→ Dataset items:
----

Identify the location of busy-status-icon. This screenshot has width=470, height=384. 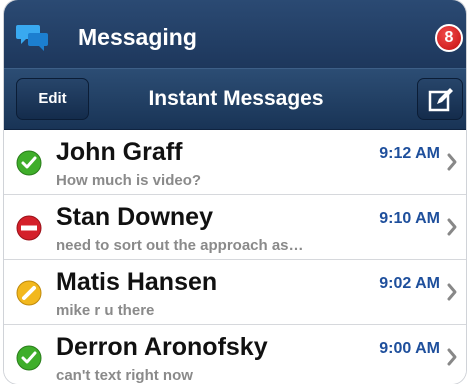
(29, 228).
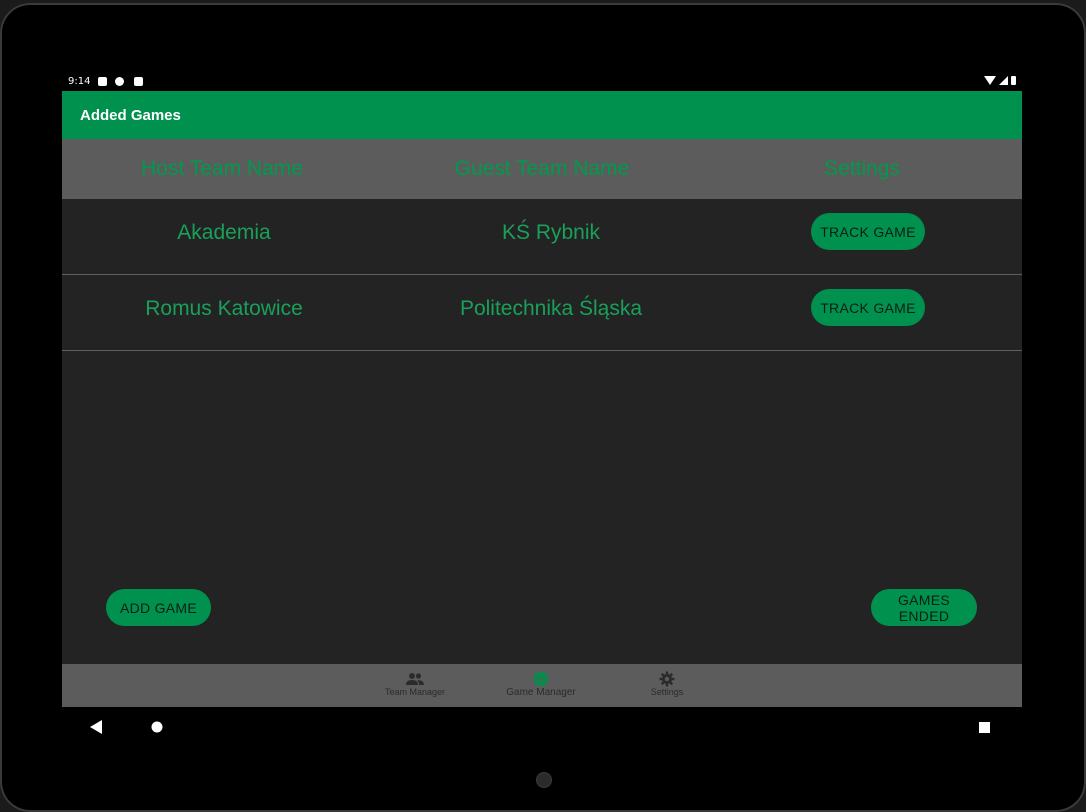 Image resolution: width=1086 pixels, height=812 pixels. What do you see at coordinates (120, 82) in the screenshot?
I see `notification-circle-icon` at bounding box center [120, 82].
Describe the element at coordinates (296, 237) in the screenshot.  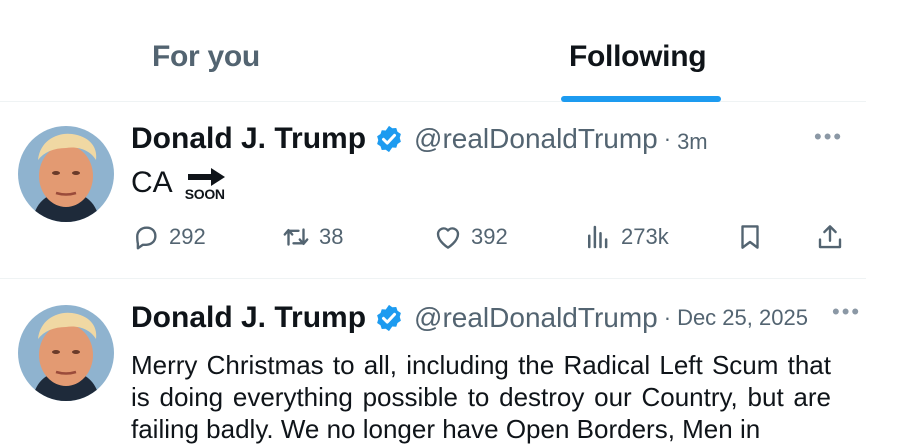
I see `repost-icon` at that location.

----

→ YOUR OBJECTIVE: Edit the lines above so that "element" becomes "item" and nothing else changes. Leave the pictures out of your answer.

→ REPLY:
Identify the location of busy-status-icon. This screenshot has width=470, height=384. 
(29, 228).
 Image resolution: width=1086 pixels, height=812 pixels. What do you see at coordinates (120, 82) in the screenshot?
I see `notification-circle-icon` at bounding box center [120, 82].
Describe the item at coordinates (296, 237) in the screenshot.  
I see `repost-icon` at that location.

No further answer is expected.